We first find out the impact it has on his girlfriend, Rachael (Bryce Dallas Howard), who starts off incredibly supportive but slowly begins to drift. We find out that his mother (Anjelica Houston), already dealing with his father’s Alzheimer’s, gets as clingy as possible. He explains all of this to his therapist, a student named Katherine (Anna Kendrick) working on her doctorate. And where would he be without his best friend, Kyle (Seth Rogen), who wants him to use his cancer as a lure to bring in the women for the both of them.

Each one of these characters gets enough time to feel like a real human being. In a movie that’s only 100 minutes long, that’s quite the accomplishment. We understand all of them and recognize what they want out of life. We see their growth and progression as the film plays out, and it’s very rewarding to watch them succeed, while it’s equally as disappointing when things don’t go their way. I was shocked by the end how much I cared about them all. And yes, the ending makes sure that you recognize your attachment to them.

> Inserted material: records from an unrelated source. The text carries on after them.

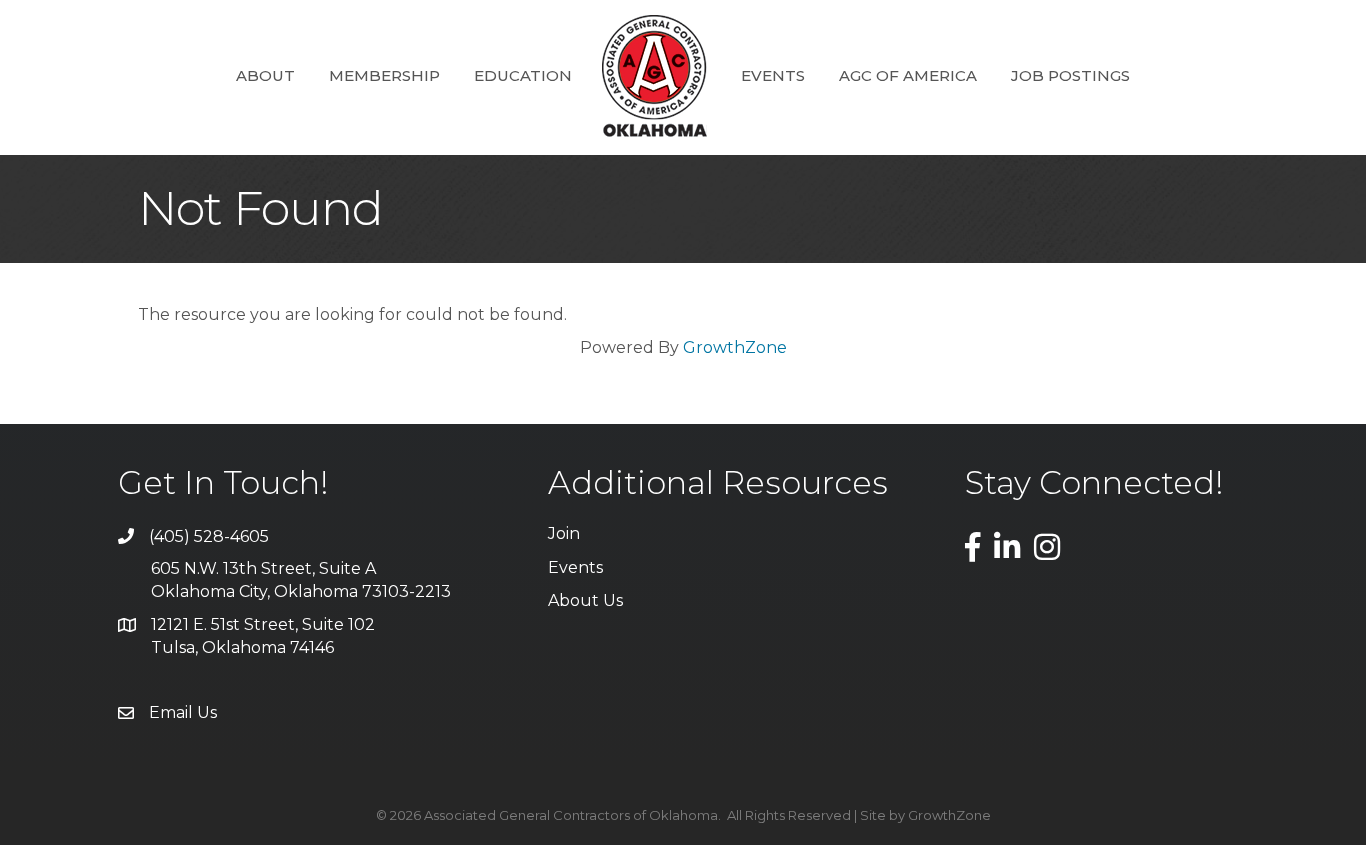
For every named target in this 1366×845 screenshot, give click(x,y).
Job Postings (1070, 75)
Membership (384, 75)
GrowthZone (735, 347)
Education (523, 75)
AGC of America (908, 75)
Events (773, 75)
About (265, 75)
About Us (585, 600)
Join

The comedy aspect does not serve to undermine the drama, nor does it really make light of the situation that Adam finds himself in. Okay, so there are some jabs taken at, well, everyone, including the cancer, but the film is sensitive and is unlikely to get too many people upset about how it’s making fun of something very serious. It’s not like a film that makes fun of a mental disorder; it makes fun, but in a lighthearted, not mean-spirited, way.

It’s also really funny, which helps to justify some of the scenes that would otherwise serve no purpose plot-wise. I accepted their conclusion just because they frequently provided a fairly solid laugh, even if they could have been trimmed without anyone noticing. Seth Rogen serves as one of the producers, and I’m sure some of the scenes were improvised on-set just because he wanted to. The script was written by Will Reiser, one of Rogen’s friends and based on a true story, and Rogen is known for some improvisation. If those scenes are to his credit, then I must say that I was happy for his inclusion.

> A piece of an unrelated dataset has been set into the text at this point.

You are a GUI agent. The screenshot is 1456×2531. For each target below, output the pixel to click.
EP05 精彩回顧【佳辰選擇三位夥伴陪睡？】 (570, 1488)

Speaking of Rogen, I think this is the first time that I’ve actually liked him in a movie role. He was fine in Superbad, but he actually gets to be kind of touching and actually fairly humorous in 50/50. I appreciated him more here than I have in the past, and if he wanted to make the transition to dramatic actor, this is a pretty solid audition, even if a lot of his purpose is to be the comic relief.

That’s not to take away from the other actors, most of whom are very good, but I almost expect that from them. Joseph Gordon-Levitt has consistently proven that he’s a talent, Anna Kendrick has been good-to-great in everything she’s been in, while veteran actors like Anjelica Huston, Matt Frewer, and Philip Baker Hall are all just fine. I wasn’t as big of a fan of Bryce Dallas Howard coming in, and 50/50 didn’t sell me on her. That’s in large part due to her character disappearing at the midway point, but in the first half, she wasn’t terribly impressive.

I was still touched by the majority of the film, even though it felt familiar. You know pretty much how it’s going to play out — it doesn’t drift too far from your average rom-com, actually — and it has no surprises to offer you. But it makes up for that by being funny and sweet. Sometimes you can base a whole movie around that and it’ll still work. This is one of those times. I had a really good time with 50/50.

50/50 is a great film. It’s very funny, it’s charming, it’s sweet, and while it makes fun of everyone involved, it does so in a good-natured fashion so as to avoid hurting anyone’s feelings. When you’re dealing something as life-threatening as cancer, that’s the best way to go about it. Most of the actors, particularly the ones in leading roles, are very strong. I even liked Seth Rogen in this, which is something that I say very, very rarely. I was touched by 50/50, and if you’re looking for a very enjoyable comedy/drama, you can’t do a whole lot better than this one.